Seu projeto final, porém, encara o idealismo do passado de forma desencantada e triste. Vidas ao Vento (2013) é a nota outonal, crepuscular, de Miyazaki sobre o terror e a beleza evocados naquela noite de 1945. Biografia romanceada de Jiro Horikoshi, desenhista de aviões que criou os magníficos caças A6M Zero, responsáveis por sangrentos embates contra a frota americana na Segunda Guerra Mundial (seu pai fabricava peças para essas máquinas), o filme examina o preço da busca obcecada por um ideal, que rouba o melhor da vida e do casamento de Jiro, e a conformação de seus sonhos às vilezas humanas, que transformam seus exemplos de graça e beleza em eficientes máquinas de matar. Vidas ao Vento coroa a carreira do diretor com um roteiro extraordinário, além de alguns dos mais belos quadros já idealizados e animados pelo mestre.

Também representa, acima de tudo, um fecho à altura da magnífica coleção de histórias e imagens, sempre novas, sempre ricas de significados, realistas e fantasiosas, sombrias e esperançosas, de um dos verdadeiros poetas da animação neste século. Conheça – e se apaixone por – Hayao Miyazaki.

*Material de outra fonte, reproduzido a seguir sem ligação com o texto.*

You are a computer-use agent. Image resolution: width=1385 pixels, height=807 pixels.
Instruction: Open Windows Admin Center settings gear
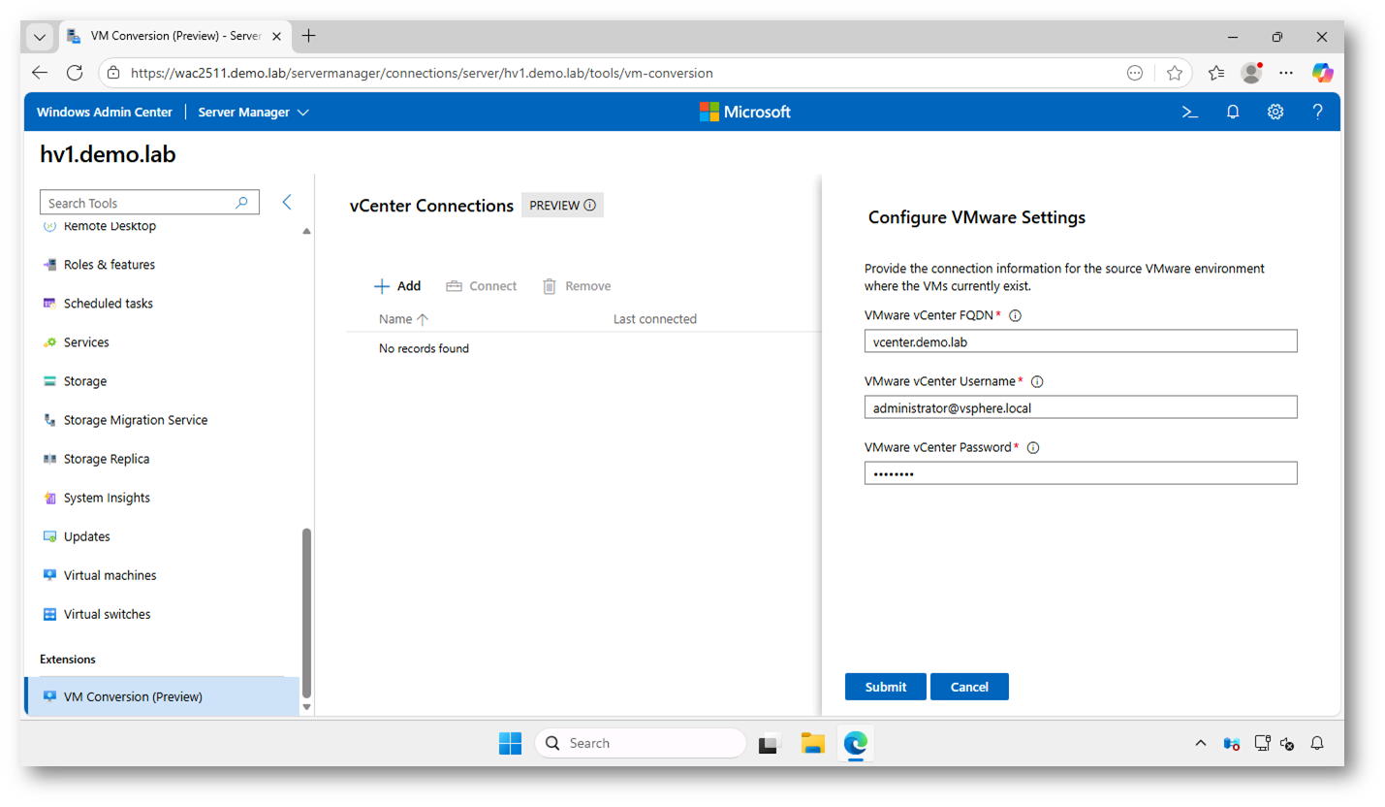(1275, 112)
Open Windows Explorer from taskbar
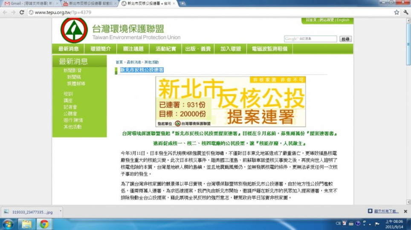 click(x=26, y=224)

Uma nota pessoal: se este texto parece marcado pela admiração incondicional do diretor, faço aqui um despudorado mea-culpa. Tendo descoberto por puro acaso, através do presente de uma farmácia da qual minha família era cliente, uma fita (estamos no tempo do cassete) contendo ‘Totoro’, e tido o privilégio de conhecer e me apaixonar por essa obra ainda na infância, só posso registrar, amorosamente, a gratidão por tudo que Hayao Miyazaki me permitiu conhecer, sentir e vivenciar, em tantas manhãs de encantamento, fixando cada detalhe desse belíssimo filme. Mas tenho certeza de que, se nunca tivesse ouvido falar nele, a admiração por seus trabalhos seria igual. Se estas palavras falharem, milhões de fãs ao redor do mundo serão unânimes – e convincentes – em afirmar a grandeza do mestre. A Hayao Miyazaki, meu mais sincero obrigado.